→ **MATERIAL**
[BEGIN]

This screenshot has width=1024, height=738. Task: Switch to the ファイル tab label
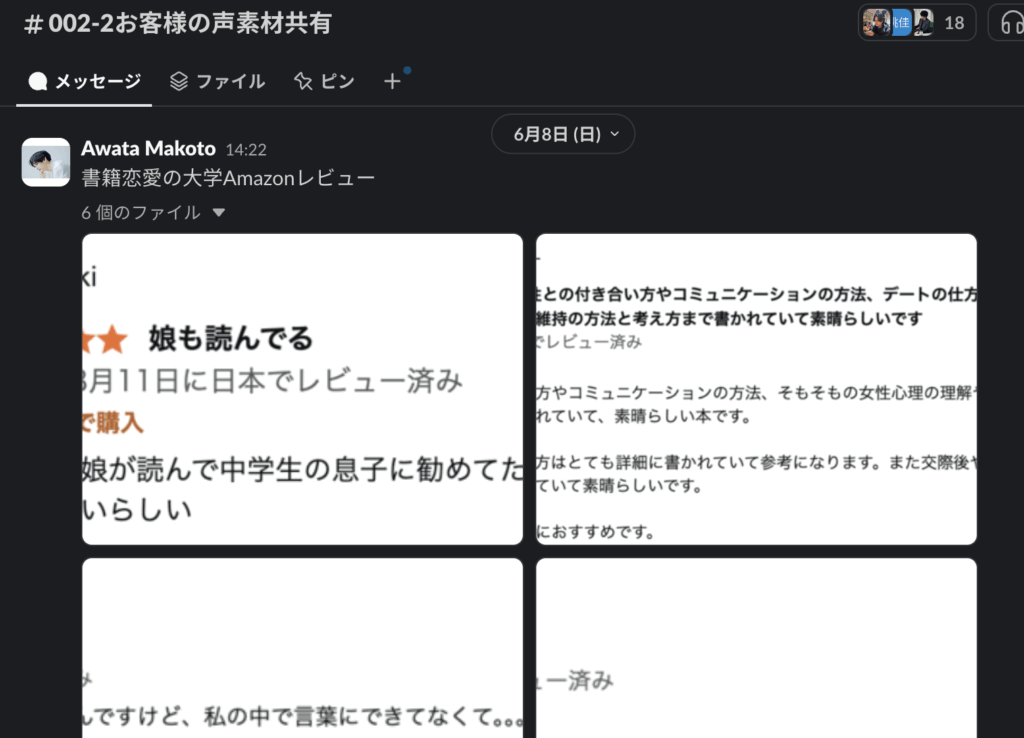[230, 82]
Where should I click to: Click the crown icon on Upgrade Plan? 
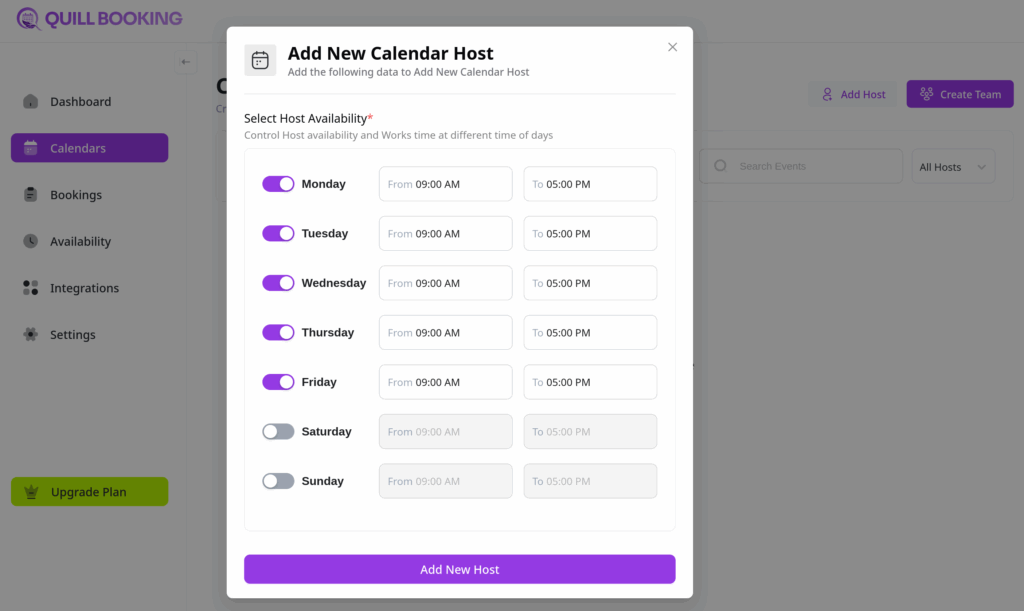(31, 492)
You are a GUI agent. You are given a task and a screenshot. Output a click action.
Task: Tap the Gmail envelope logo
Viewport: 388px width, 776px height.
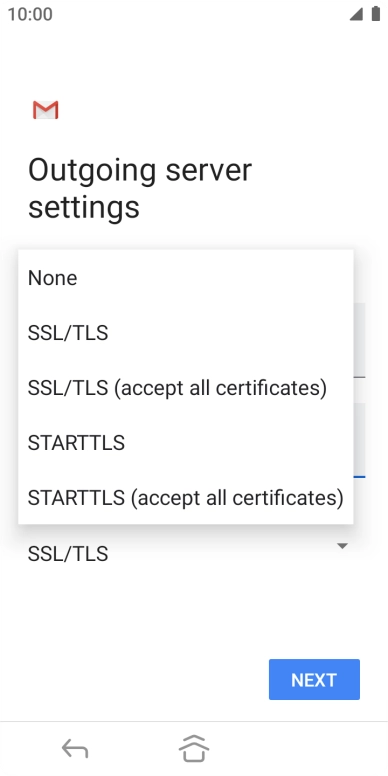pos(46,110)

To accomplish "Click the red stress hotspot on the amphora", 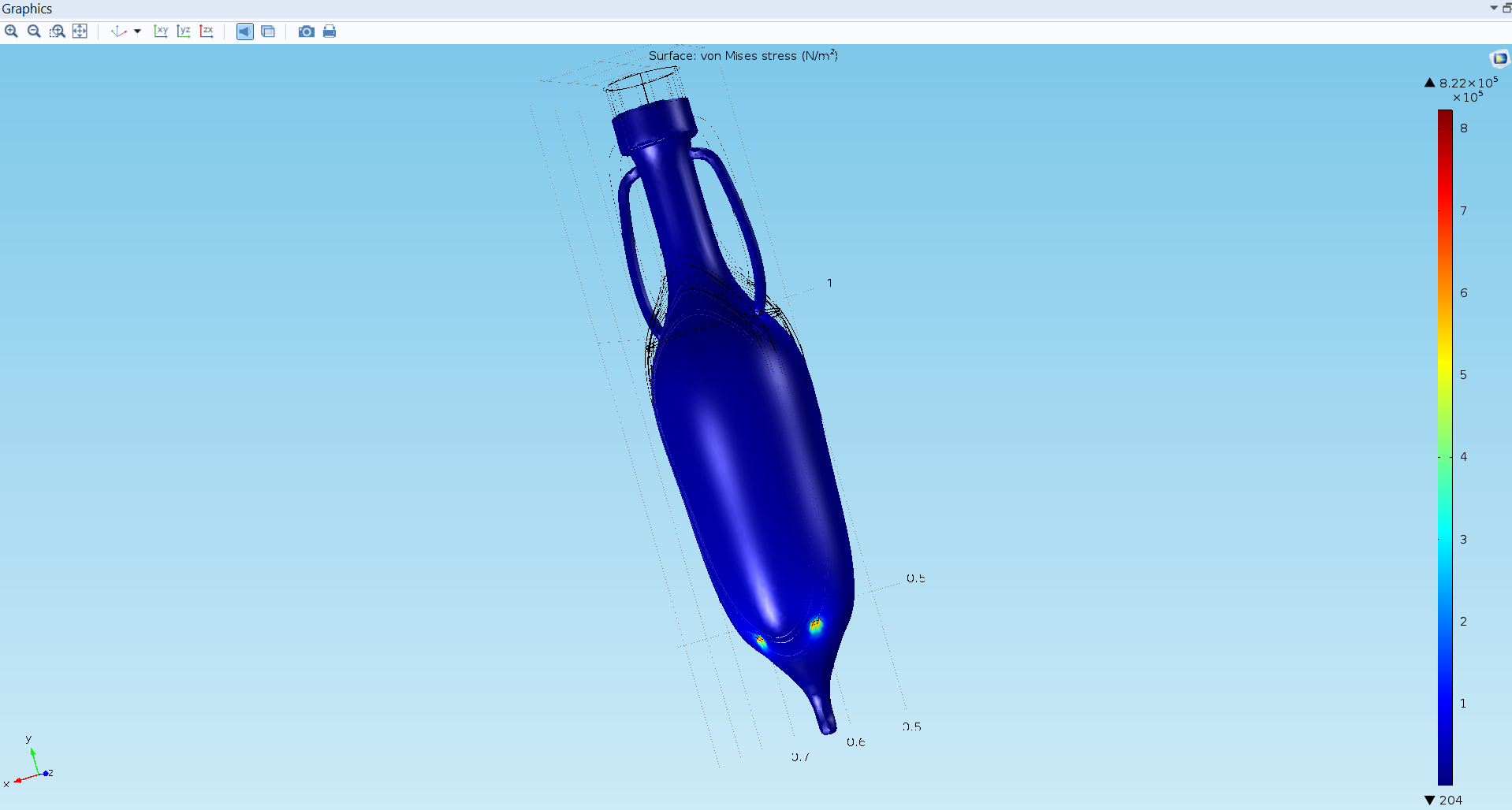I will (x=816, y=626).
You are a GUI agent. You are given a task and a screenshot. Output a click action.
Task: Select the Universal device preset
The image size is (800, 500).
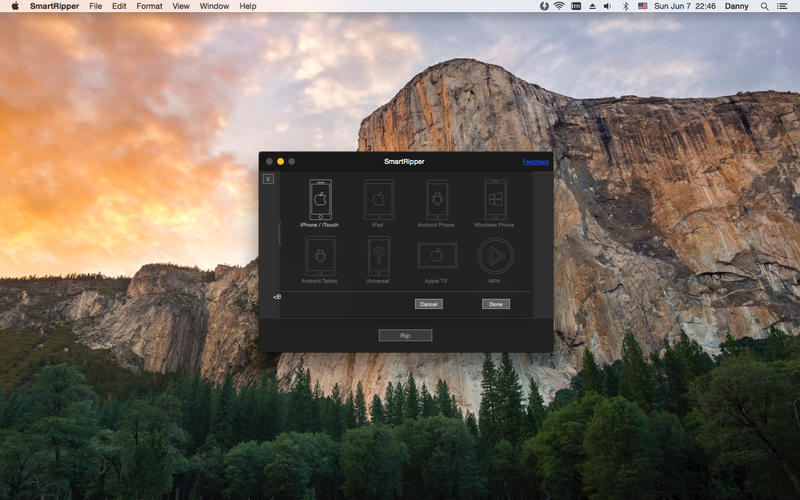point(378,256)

[END]
[BEGIN]

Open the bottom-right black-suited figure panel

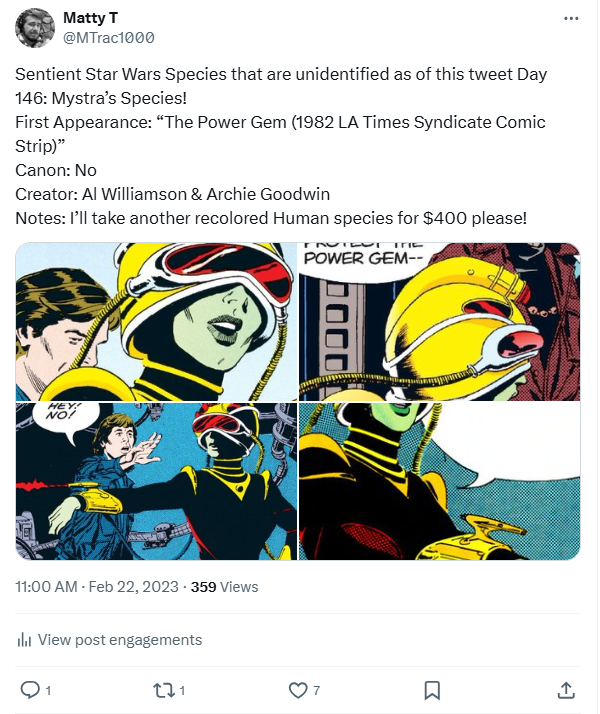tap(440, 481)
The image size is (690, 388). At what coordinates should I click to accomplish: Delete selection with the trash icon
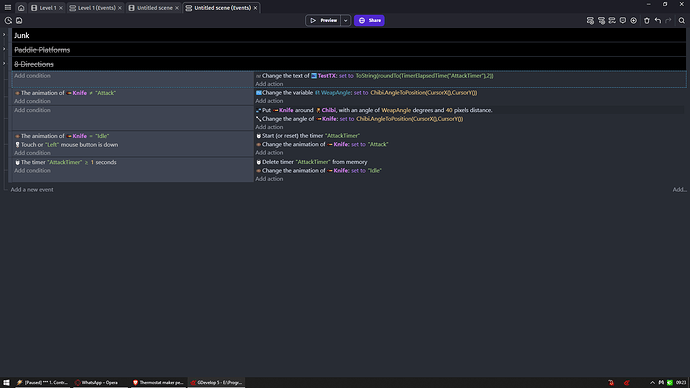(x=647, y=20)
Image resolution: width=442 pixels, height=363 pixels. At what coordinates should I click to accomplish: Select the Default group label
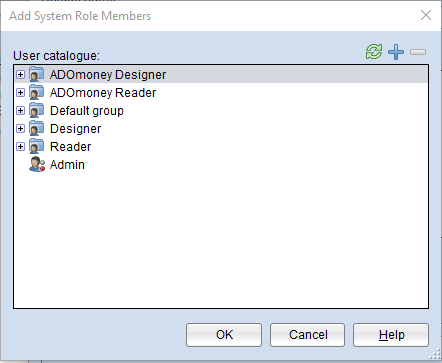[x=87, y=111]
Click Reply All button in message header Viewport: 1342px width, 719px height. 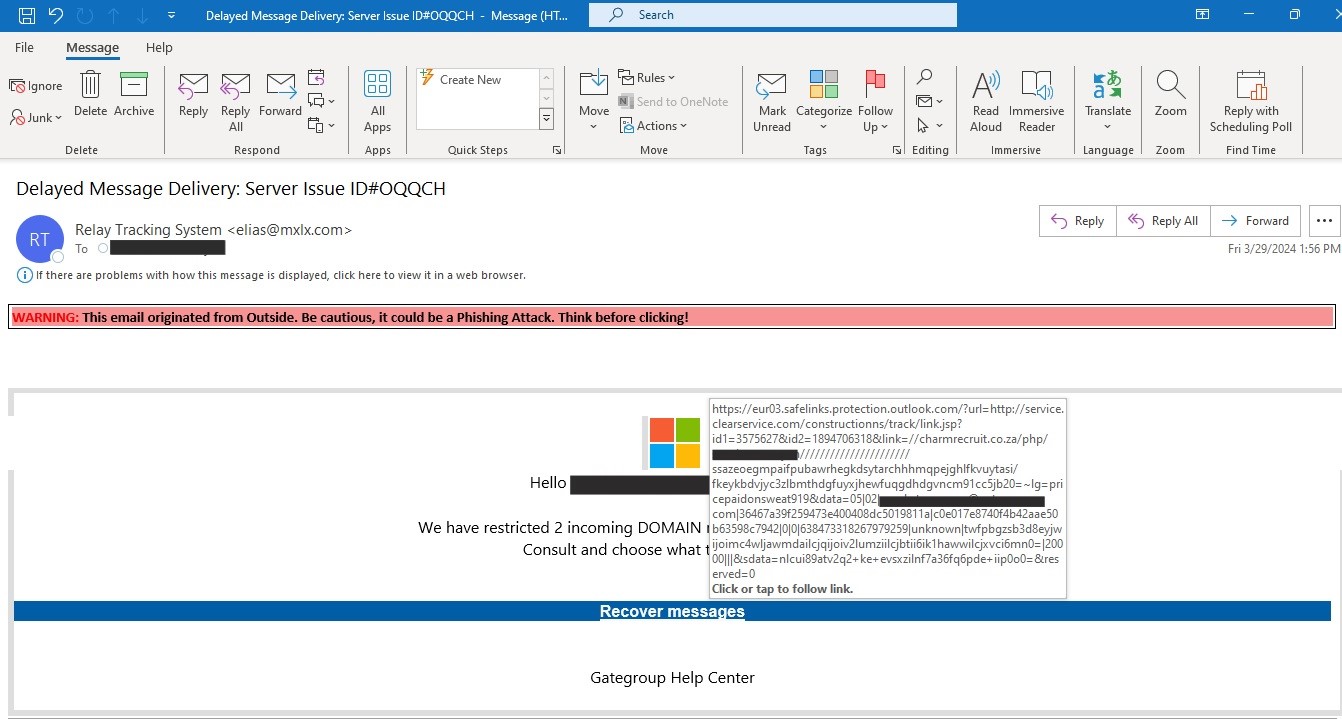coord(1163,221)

[END]

→ **PROBLEM**
Tally how many lines of the material above contain the word "coordinates", and reply with the number alone.

→ **OUTPUT FOR THIS EXERCISE**
2